TASK INPUT
****************************************

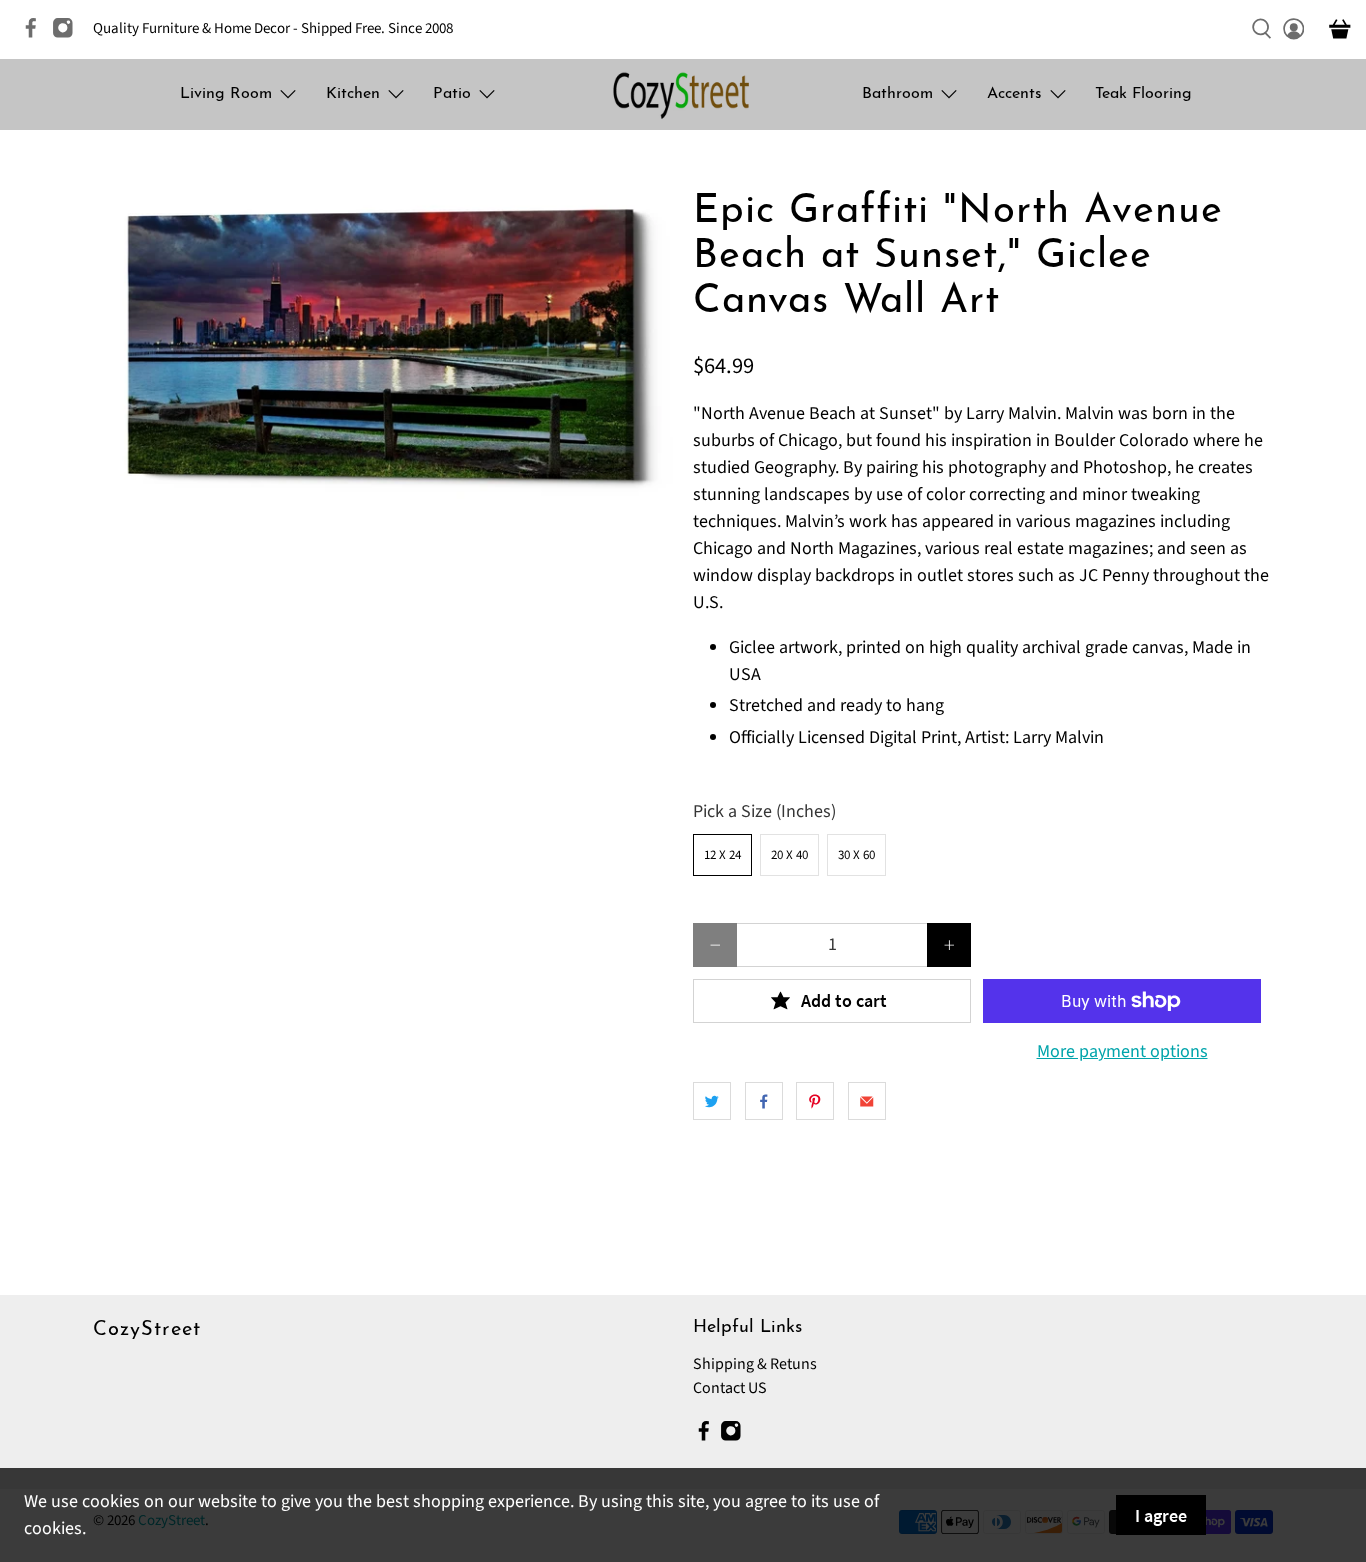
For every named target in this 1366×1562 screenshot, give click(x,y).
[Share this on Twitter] (712, 1101)
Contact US (730, 1388)
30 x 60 (856, 855)
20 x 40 (789, 855)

****************************************

In the entries above, identify every line with the word "this". Copy those lines.

REPLY TO THE EXERCISE
For every named target in this 1366×1562 screenshot, give click(x,y).
[Share this on Twitter] (712, 1101)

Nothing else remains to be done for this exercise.